PROBLEM DESCRIPTION
Continue the company's financial disclosure below from its last sentence.

SOURCE DOCUMENT
=-=-=-=-=

During the year ended June 30, 2020, the Company received $67,637 pursuant to arm’s-length amounts advanced to the Company. These amounts are non-interest bearing, unsecured and are due on demand and are included within accounts payable and accrued liabilities.
As at June 30, 2020, the Company had current and total assets of $313,136 (June 30, 2019 - $Nil) and total liabilities of $131,815 (June 30, 2019 - $414,952). The Company does not have any long-term debt.
The Company may need to raise additional capital in order to seek new business opportunities. However, there can be no assurances that the Company will be successful in obtaining financing on terms acceptable to it, or at all.
There are no known trends, risks or demands affecting the Company except that (i) for the Company to carry on any new active business, it may be required to raise new financing, and (ii) the COVID-19 pandemic has caused a downturn in financial markets, including Canadian venture exchanges, which has led to increased challenges to start-up companies from raising capital.
The major operating milestones affecting or pertaining to the Company are: (i) to seek new business opportunities; and (ii) to seek to resume trading on the TSX-V or another stock exchange in Canada. There is no assurance any of the above will occur.

=-=-=-=-=

SUPPLIED MATERIAL
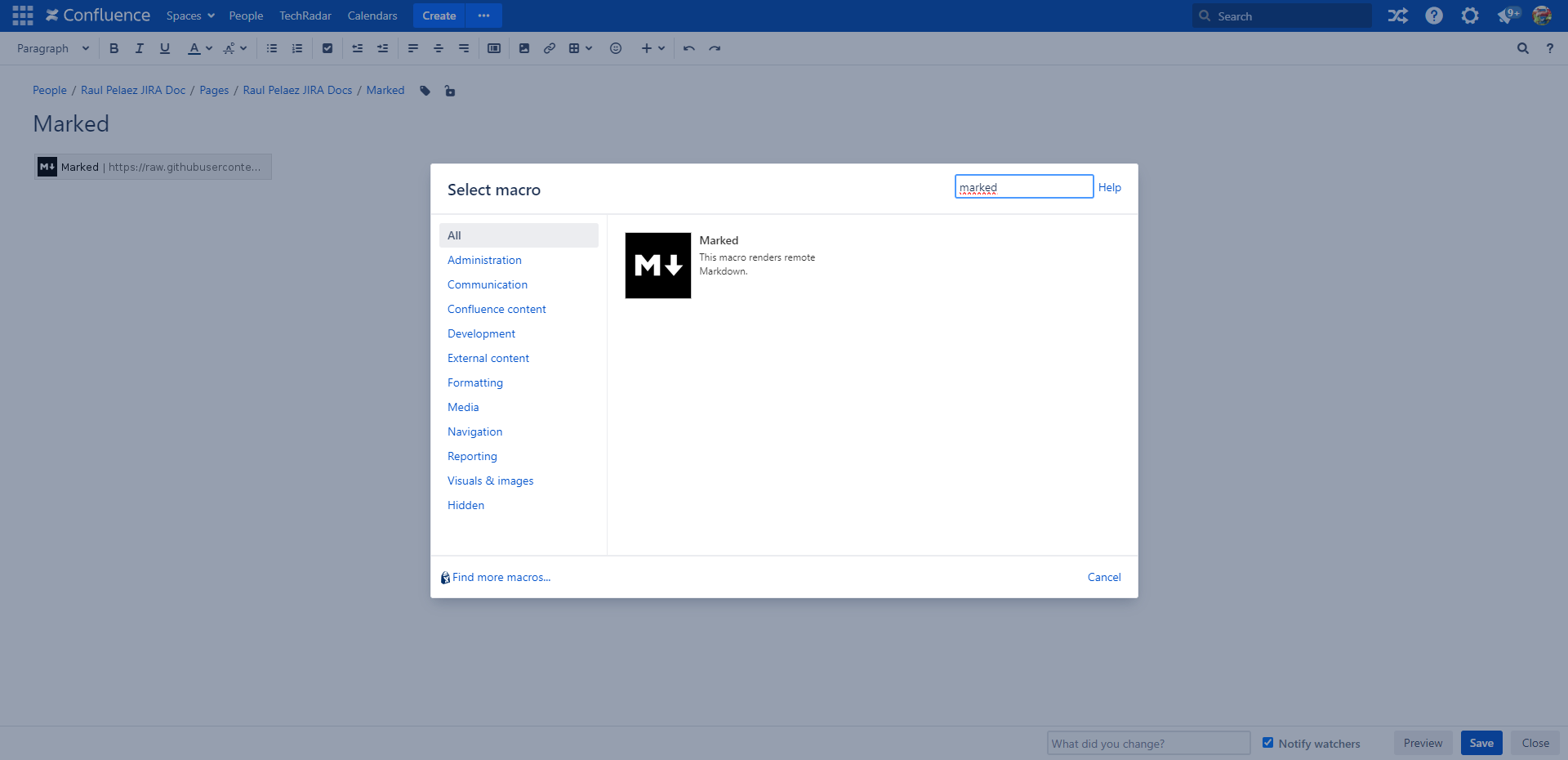This screenshot has width=1568, height=760.
Task: Open the Confluence app switcher grid
Action: click(x=23, y=16)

=-=-=-=-=

RESPONSE BELOW
There are no commitments, expected or unexpected events, or uncertainties that materially affected the Company’s operations, liquidity or capital resources or are reasonably likely to have a material effect going forward; save and except for the uncertainty pertaining to the Company being able to raise any financing or finding any new business opportunity on terms acceptable to the Company, or at all.
There are no significant changes from disclosure previously made about how the Company was going to use proceeds from any financing.
The Company has no off-balance sheet arrangements as at the date of this MD&A.
The Company has no undisclosed proposed transactions as at the date of this MD&A.
The Company has not adopted any new accounting policies, nor does it expect to adopt any new accounting policies subsequent to June 30, 2020, including changes to be made voluntarily or those due to a change in an accounting standard or a new accounting standard that the Company does not have to adopt until a future date; save and except the Company adopted IFRS 16, Leases as of July 1, 2019 (which change did not have any impact on the Company’s consolidated financial statements as the Company has no leases).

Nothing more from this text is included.